4. according to the fileinfo (path that file is preserved in distributed file system) about the input data that comprises in the operation that enters operation queue, which computing node is the data file that searching this job run in the metadata of distributed file system needs be distributed on.

5. select one and hold the computing node that needs data maximum.

6. carry out operation at this computing node, all required data of operation read from distributed file system.Because most of data are kept at this locality, computational tasks only need be obtained a spot of teledata, and network traffics are less.

7. computing node keeps communicating by letter with scheduler.

8. the operation of computing node notice scheduler is finished.

9. scheduler is fetched operation result operation is deleted from operation queue.

Claims

1. the magnanimity earth science data method for parallel processing based on distributed file system the steps include:

2. the method for claim 1 is characterized in that there is at least one copy in each earth science data file in described calculating cluster; All data that belong to a duplicate of the document all only are kept on the computing node, and its stored position information is kept in the metadata of distributed file system.

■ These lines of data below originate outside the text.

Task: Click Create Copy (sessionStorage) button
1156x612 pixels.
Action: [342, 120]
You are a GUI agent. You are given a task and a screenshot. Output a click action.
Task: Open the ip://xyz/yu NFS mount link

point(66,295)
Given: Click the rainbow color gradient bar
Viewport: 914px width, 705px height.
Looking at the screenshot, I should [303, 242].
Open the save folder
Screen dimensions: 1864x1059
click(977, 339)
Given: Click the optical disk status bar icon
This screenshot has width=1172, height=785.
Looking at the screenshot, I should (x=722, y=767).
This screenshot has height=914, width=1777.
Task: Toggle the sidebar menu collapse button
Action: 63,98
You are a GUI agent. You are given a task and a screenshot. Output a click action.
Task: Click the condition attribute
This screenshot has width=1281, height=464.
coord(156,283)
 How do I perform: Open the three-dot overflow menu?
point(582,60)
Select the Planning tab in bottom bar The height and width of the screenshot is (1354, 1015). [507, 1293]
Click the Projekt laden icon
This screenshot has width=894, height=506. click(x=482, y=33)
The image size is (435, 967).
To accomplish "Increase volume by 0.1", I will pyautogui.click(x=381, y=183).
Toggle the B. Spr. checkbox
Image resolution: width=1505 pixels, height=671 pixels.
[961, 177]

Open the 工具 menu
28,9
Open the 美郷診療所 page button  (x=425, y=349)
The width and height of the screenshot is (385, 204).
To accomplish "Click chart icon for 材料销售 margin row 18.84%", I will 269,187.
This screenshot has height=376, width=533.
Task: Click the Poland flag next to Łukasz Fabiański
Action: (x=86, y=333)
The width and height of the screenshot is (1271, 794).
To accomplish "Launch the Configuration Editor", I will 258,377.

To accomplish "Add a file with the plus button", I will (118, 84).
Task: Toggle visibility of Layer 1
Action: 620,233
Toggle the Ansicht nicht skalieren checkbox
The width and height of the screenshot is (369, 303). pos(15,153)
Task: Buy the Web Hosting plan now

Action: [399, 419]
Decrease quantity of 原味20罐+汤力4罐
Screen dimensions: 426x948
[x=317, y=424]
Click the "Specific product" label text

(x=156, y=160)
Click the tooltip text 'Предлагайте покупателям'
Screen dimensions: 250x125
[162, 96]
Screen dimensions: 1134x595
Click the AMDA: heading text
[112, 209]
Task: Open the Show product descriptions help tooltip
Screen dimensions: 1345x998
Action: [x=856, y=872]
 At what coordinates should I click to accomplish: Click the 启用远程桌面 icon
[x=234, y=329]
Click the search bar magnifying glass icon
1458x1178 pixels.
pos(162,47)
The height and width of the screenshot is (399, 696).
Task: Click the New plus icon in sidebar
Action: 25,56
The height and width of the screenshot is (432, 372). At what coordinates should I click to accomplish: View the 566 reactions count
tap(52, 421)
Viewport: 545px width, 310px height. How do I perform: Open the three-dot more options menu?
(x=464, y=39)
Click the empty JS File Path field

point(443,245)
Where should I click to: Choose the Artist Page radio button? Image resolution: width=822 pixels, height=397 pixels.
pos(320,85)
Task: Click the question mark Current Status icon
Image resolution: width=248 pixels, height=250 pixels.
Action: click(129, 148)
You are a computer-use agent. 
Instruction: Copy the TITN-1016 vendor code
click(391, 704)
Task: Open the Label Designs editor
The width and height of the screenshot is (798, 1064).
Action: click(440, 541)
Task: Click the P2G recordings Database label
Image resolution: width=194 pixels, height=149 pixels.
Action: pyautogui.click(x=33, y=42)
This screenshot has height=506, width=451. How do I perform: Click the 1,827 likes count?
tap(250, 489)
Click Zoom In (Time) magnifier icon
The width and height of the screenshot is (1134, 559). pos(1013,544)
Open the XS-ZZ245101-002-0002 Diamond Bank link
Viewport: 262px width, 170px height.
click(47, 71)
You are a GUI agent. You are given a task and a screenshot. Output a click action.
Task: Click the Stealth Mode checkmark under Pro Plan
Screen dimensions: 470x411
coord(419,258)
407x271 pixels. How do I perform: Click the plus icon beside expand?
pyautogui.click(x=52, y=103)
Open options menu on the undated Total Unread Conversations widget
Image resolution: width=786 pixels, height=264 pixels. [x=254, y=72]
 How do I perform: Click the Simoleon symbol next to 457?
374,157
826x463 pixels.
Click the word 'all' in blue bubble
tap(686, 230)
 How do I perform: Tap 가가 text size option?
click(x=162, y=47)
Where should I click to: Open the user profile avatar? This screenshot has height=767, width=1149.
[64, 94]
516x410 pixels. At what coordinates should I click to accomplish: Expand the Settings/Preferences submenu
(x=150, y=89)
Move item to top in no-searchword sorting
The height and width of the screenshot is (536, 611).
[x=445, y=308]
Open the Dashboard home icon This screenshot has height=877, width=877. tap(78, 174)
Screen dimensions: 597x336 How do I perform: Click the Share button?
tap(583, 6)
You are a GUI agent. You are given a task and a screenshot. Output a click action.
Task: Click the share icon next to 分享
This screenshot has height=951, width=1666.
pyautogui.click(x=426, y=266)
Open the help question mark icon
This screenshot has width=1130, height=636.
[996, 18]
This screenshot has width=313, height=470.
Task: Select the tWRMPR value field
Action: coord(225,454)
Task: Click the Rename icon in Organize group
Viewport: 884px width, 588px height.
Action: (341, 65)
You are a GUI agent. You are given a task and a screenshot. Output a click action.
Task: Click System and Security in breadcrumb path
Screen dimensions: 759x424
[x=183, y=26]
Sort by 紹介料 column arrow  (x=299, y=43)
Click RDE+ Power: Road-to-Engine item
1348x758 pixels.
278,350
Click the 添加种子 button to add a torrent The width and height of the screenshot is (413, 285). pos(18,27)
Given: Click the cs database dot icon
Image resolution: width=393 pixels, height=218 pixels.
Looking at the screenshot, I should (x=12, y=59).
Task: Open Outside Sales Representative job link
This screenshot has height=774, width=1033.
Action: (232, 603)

3. method as claimed in claim 2 is characterized in that each computing node has a plurality of disks, and duplicate of the document is divided into a plurality of blocks of files, and the blocks of files that belongs to the identical file copy evenly distributes on many disks at random.

4. as claim 1 or 2 or 3 described methods, it is characterized in that described job scheduling system backs up in realtime in the disk file to the computational tasks request in the described waiting list.

5. as claim 1 or 2 or 3 described methods, it is characterized in that described job scheduling system backs up in realtime in the relational database to the computational tasks request in the described waiting list.

6. the method for claim 1 is characterized in that described job scheduling system selects an operation to enter described operation queue according to the first-in first-out strategy from described waiting list.

7. the method for claim 1 is characterized in that described job scheduling system is deployed in the scheduler of described calculating cluster.